Compute Custom Network Statistics — roll_your

This function allows for computing custom network statistics for weighted adjacency matrices (partial correlations). The statistics are computed for each of the sampled matrices, resulting in a distribution.

roll_your_own(
  object,
  FUN,
  iter = NULL,
  select = FALSE,
  cred = 0.95,
  progress = TRUE,
  ...
)

Arguments

object	An object of class `estimate`.
FUN	A custom function for computing the statistic. The first argument must be a partial correlation matrix.
iter	Number of iterations (posterior samples; defaults to the number in the object).
select	Logical. Should the graph be selected ? The default is currently `FALSE`.
cred	Numeric. Credible interval between 0 and 1 (default is 0.95) that is used for selecting the graph.
progress	Logical. Should a progress bar be included (defaults to `TRUE`) ?
...	Arguments passed to the function.

Value

An object defined by FUN.

Details

The user has complete control of this function. Hence, care must be taken as to what FUN returns and in what format. The function should return a single number (one for the entire GGM) or a vector (one for each node). This ensures that the print and plot.roll_your_own will work.

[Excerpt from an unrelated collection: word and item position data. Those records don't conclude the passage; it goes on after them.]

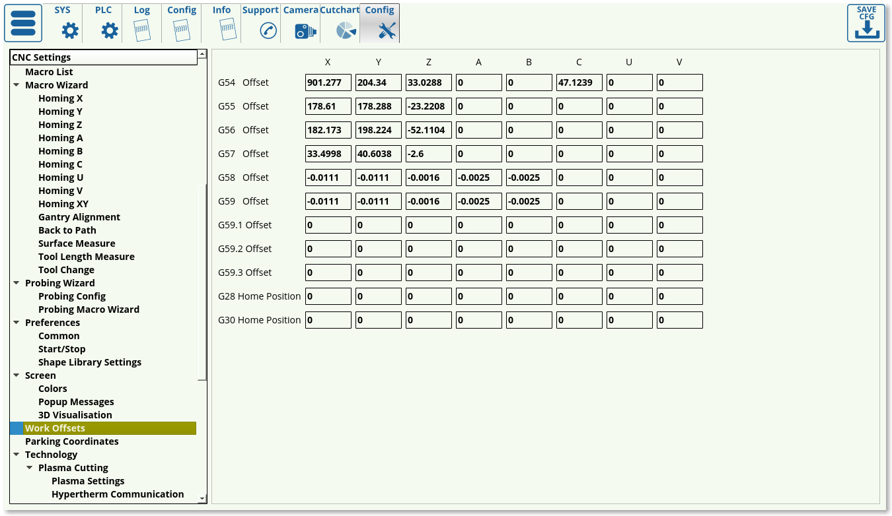Open the Cutchart pie icon
Screen dimensions: 892x516
coord(345,30)
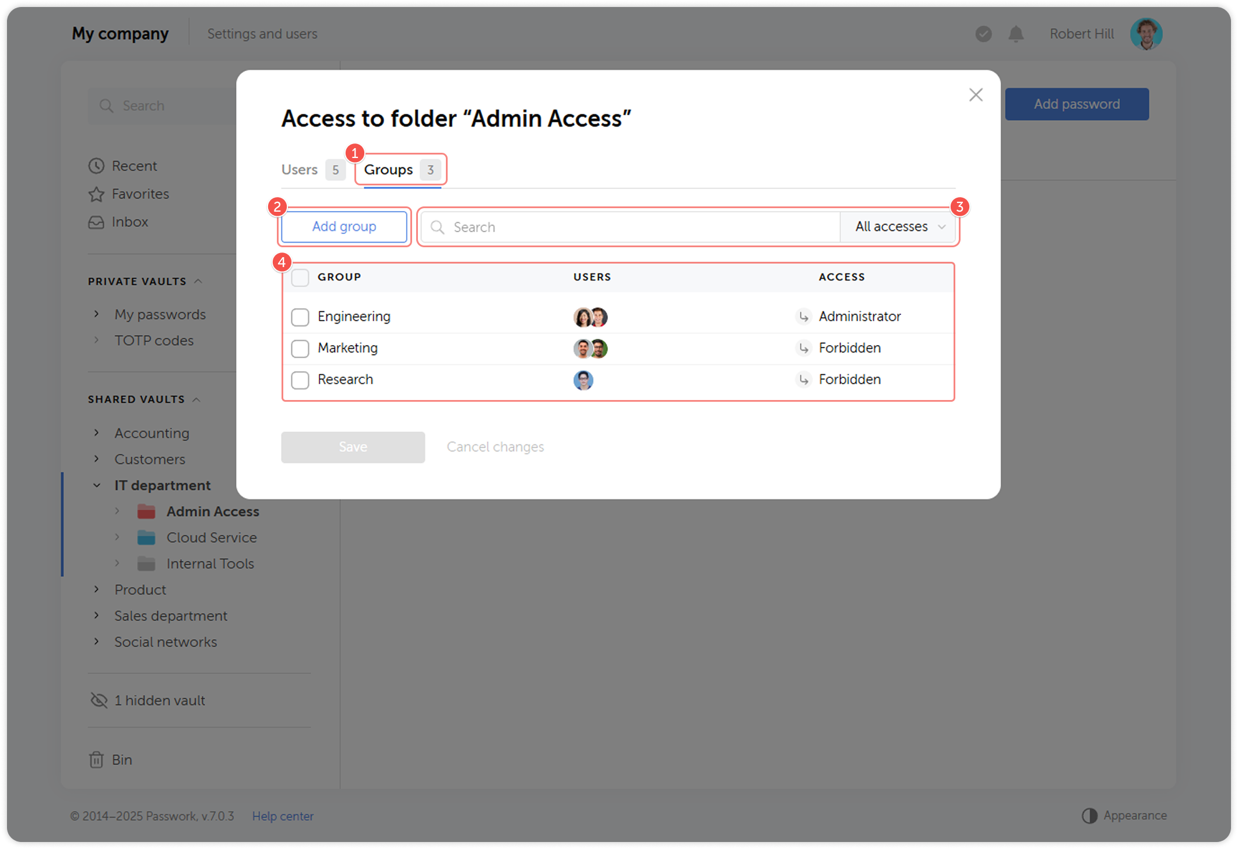Open Settings and users
This screenshot has width=1238, height=849.
coord(262,33)
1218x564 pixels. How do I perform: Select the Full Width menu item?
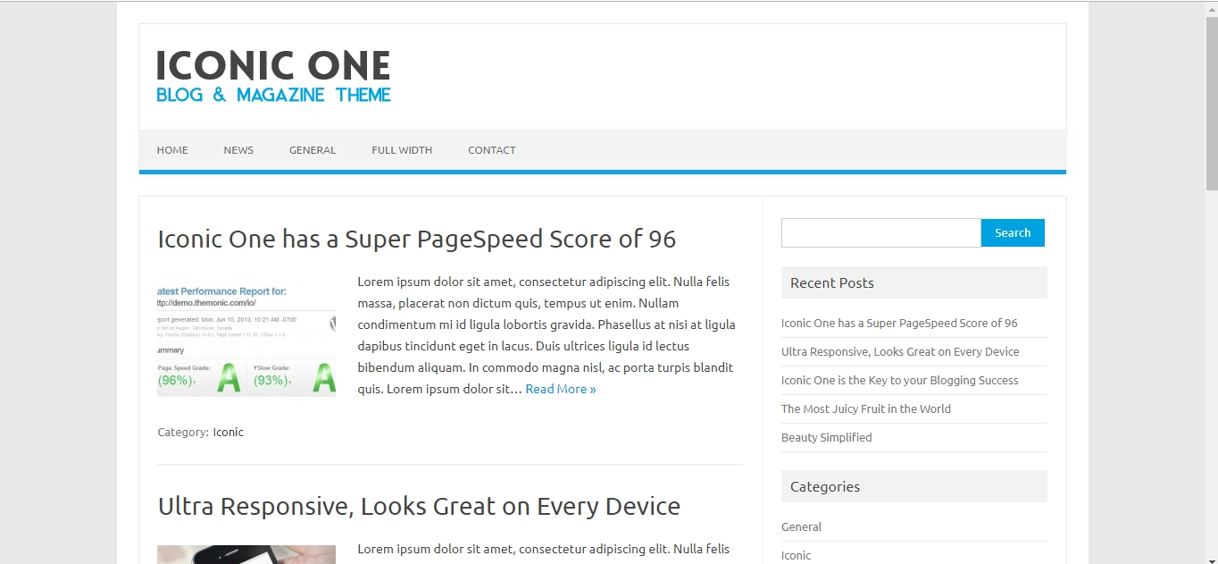point(402,150)
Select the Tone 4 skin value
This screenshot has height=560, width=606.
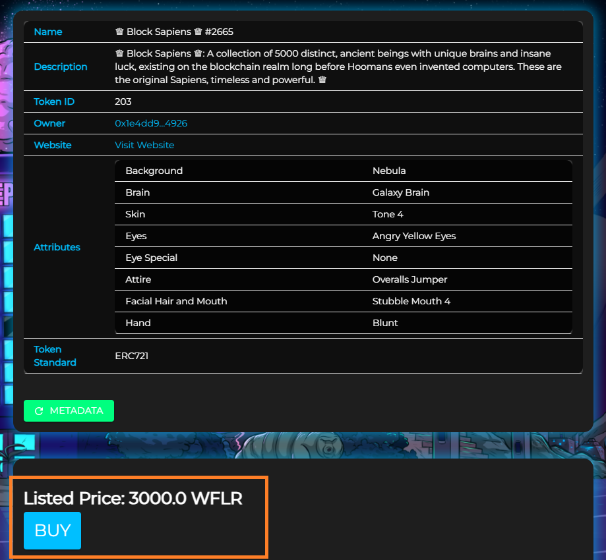(388, 214)
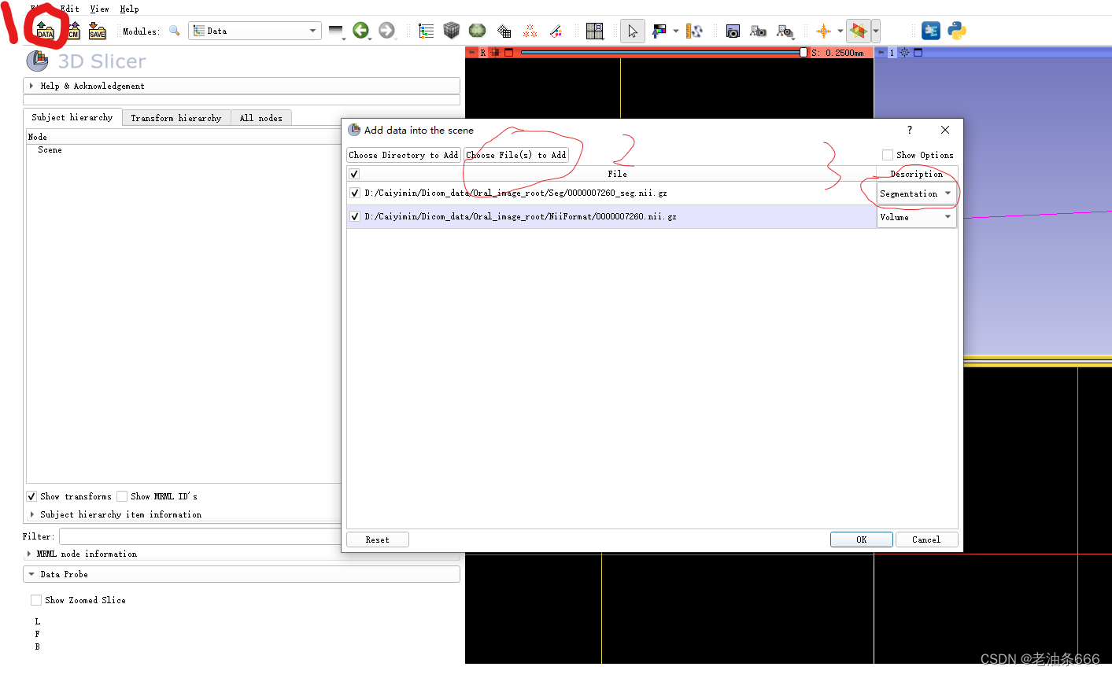Toggle the Show transforms checkbox

[x=31, y=496]
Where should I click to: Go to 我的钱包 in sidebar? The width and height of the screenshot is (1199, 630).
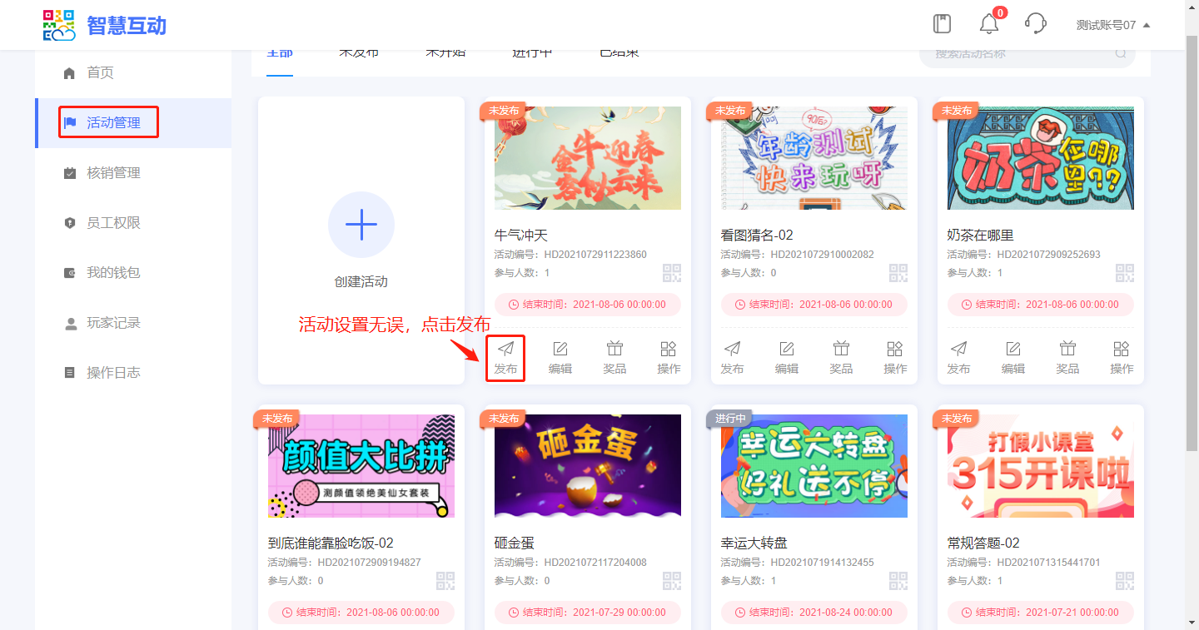pyautogui.click(x=113, y=273)
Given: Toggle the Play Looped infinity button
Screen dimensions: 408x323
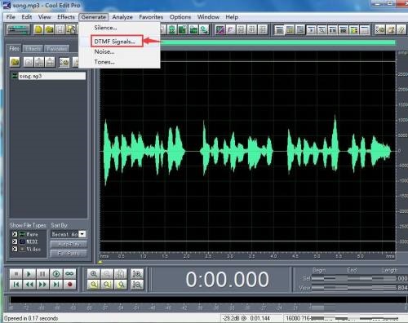Looking at the screenshot, I should point(69,274).
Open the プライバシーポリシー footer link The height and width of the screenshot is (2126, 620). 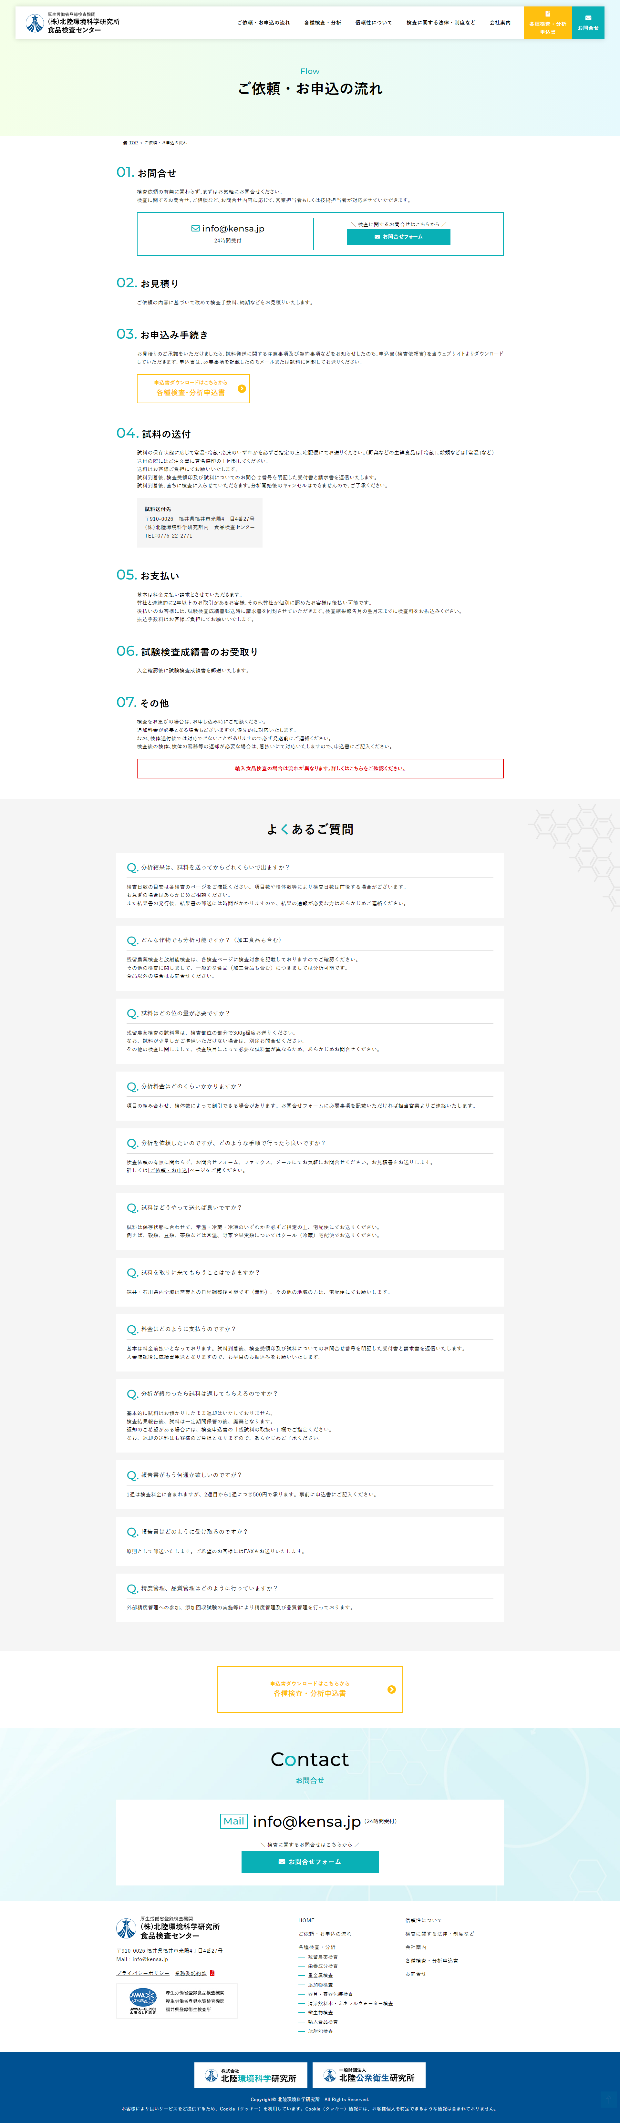[142, 1972]
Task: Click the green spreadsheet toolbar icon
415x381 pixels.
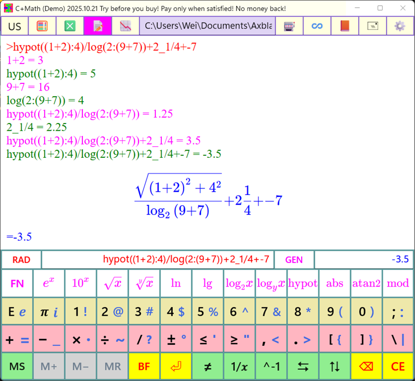Action: tap(70, 26)
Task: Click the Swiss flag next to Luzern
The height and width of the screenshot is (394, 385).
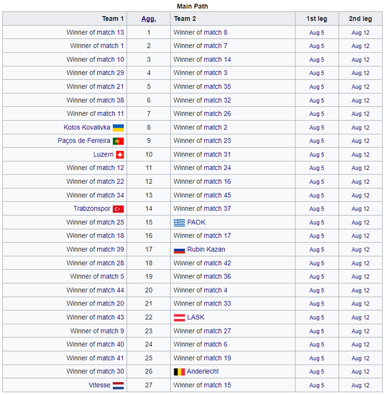Action: [x=120, y=155]
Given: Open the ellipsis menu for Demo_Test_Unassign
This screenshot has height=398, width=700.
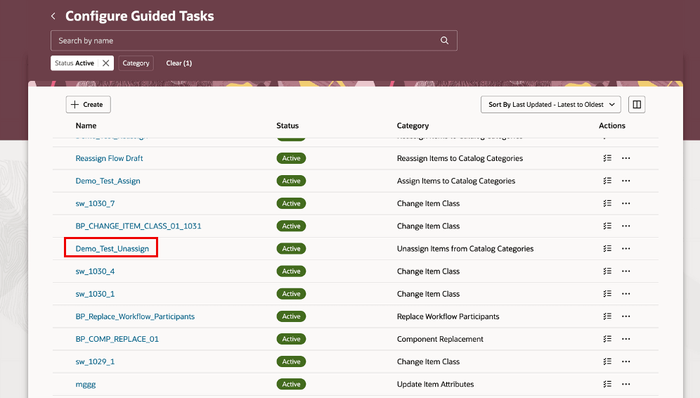Looking at the screenshot, I should pos(626,249).
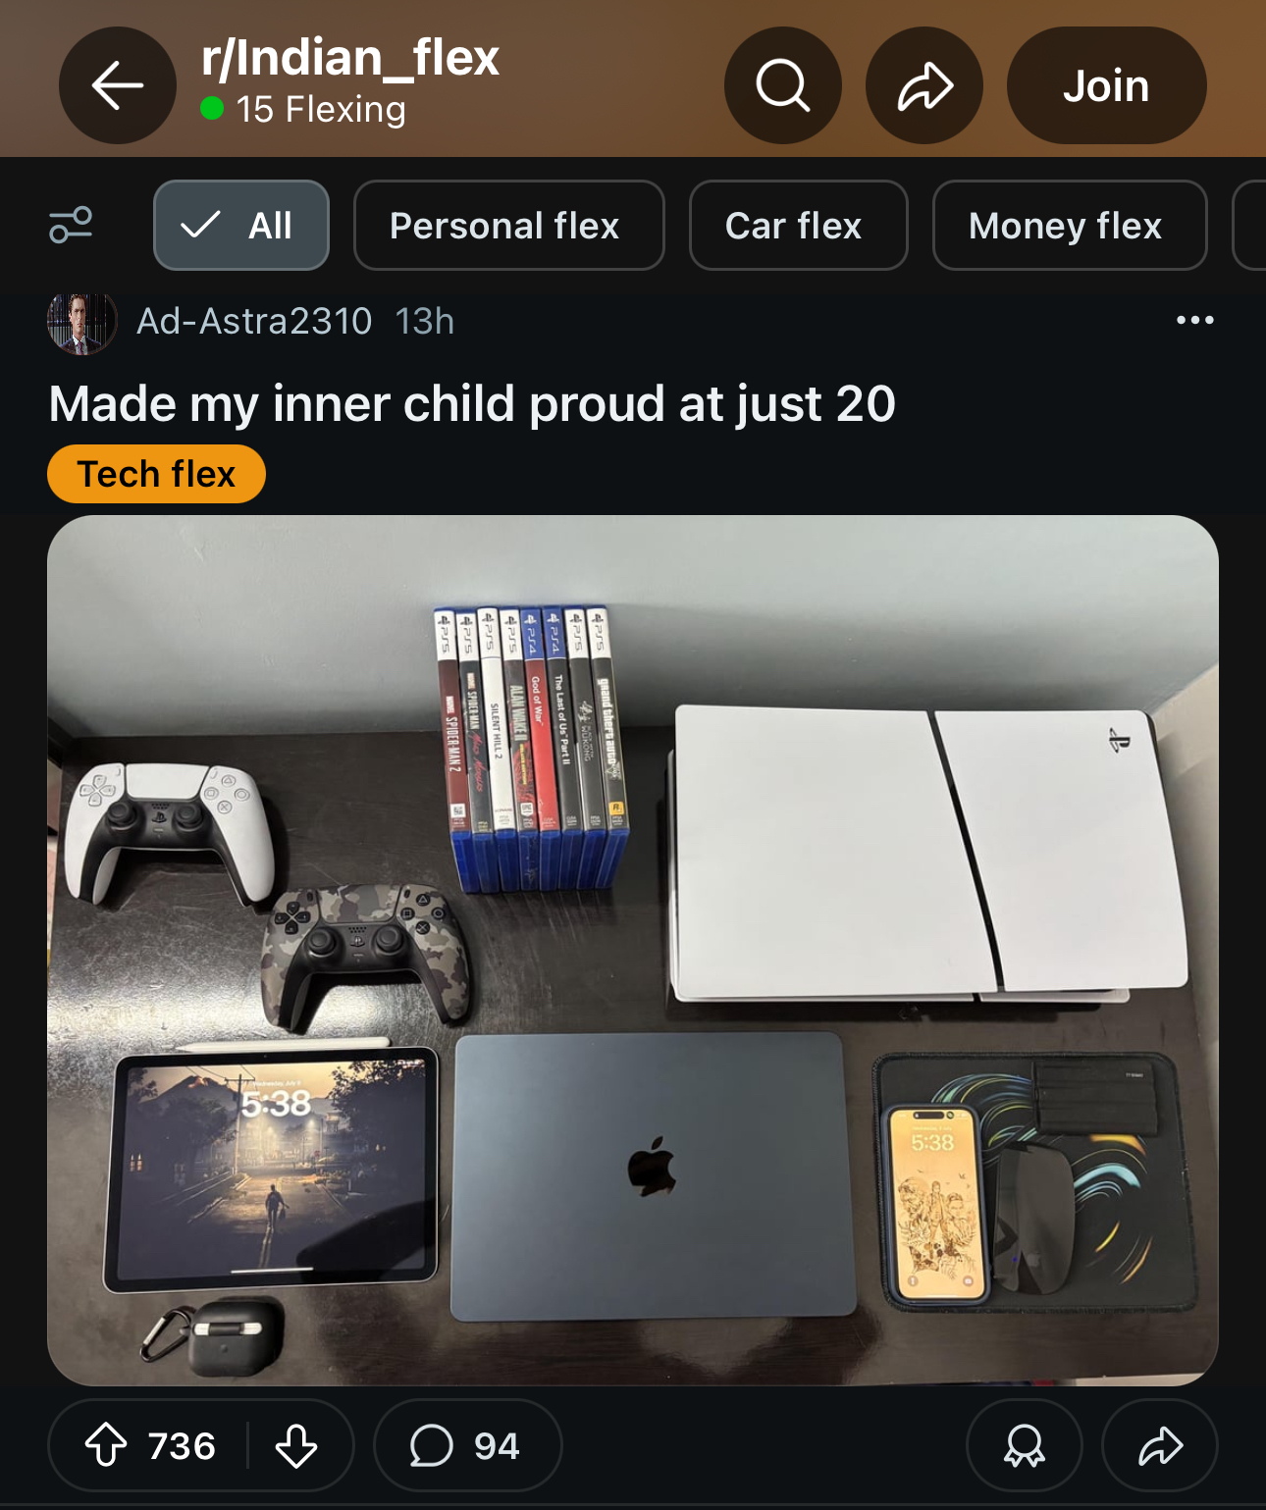The height and width of the screenshot is (1510, 1266).
Task: Join the r/Indian_flex community
Action: (x=1107, y=86)

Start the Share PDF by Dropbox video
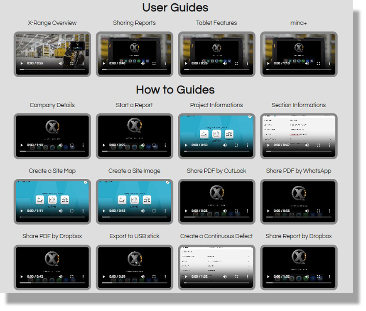coord(21,276)
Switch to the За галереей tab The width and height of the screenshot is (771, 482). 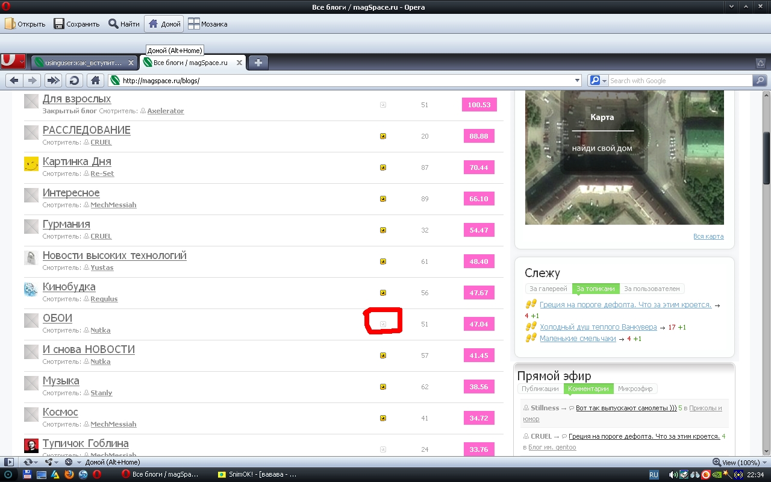[548, 289]
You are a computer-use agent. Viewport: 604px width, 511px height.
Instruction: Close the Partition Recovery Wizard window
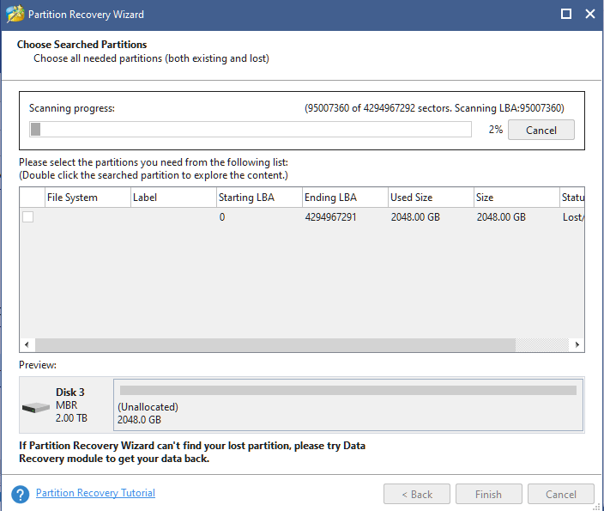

When select = TRUE, the graph is selected and then the network statistics are computed based on the weigthed adjacency matrix. This is accomplished internally by multiplying each of the sampled partial correlation matrices by the adjacency matrix.

Examples

# \donttest{
####################################
###### example 1: assortment #######
####################################
# assortment
library(assortnet)

Y <- BGGM::bfi[,1:10]
membership <- c(rep("a", 5), rep("c", 5))

# fit model
fit <- estimate(Y = Y, iter = 250,
                progress = FALSE)

# membership
membership <- c(rep("a", 5), rep("c", 5))

# define function
f <- function(x,...){
 assortment.discrete(x, ...)$r
}


net_stat <- roll_your_own(object = fit,
                          FUN = f,
                          types = membership,
                          weighted = TRUE,
                          SE = FALSE, M = 1,
                          progress = FALSE)

# print
net_stat
#> BGGM: Bayesian Gaussian Graphical Models 
#> --- 
#> Network Stats: Roll Your Own
#> Posterior Samples: 250 
#> --- 
#> Estimates: 
#> 
#>  Post.mean Post.sd Cred.lb Cred.ub
#>      0.351   0.109    0.15   0.547
#> --- 


############################################
###### example 2: expected influence #######
############################################
# expected influence from this package
library(networktools)
#> Registered S3 methods overwritten by 'car':
#>   method                          from
#>   influence.merMod                lme4
#>   cooks.distance.influence.merMod lme4
#>   dfbeta.influence.merMod         lme4
#>   dfbetas.influence.merMod        lme4

# data
Y <- depression

# fit model
fit <- estimate(Y = Y, iter = 250)
#> BGGM: Posterior Sampling 
#> BGGM: Finished

# define function
f <- function(x,...){
     expectedInf(x,...)$step1
}

# compute
net_stat <- roll_your_own(object = fit,
                          FUN = f,
                          progress = FALSE)

#######################################
### example 3: mixed data & bridge ####
#######################################
# bridge from this package
library(networktools)

# data
Y <- ptsd[,1:7]

fit <- estimate(Y,
                type = "mixed",
                iter = 250)
#> BGGM: Posterior Sampling 
#> BGGM: Finished

# clusters
communities <- substring(colnames(Y), 1, 1)

# function is slow
f <- function(x, ...){
 bridge(x, ...)$`Bridge Strength`
}

net_stat <- roll_your_own(fit,
                          FUN = f,
                          select = TRUE,
                          communities = communities,
                          progress = FALSE)

# }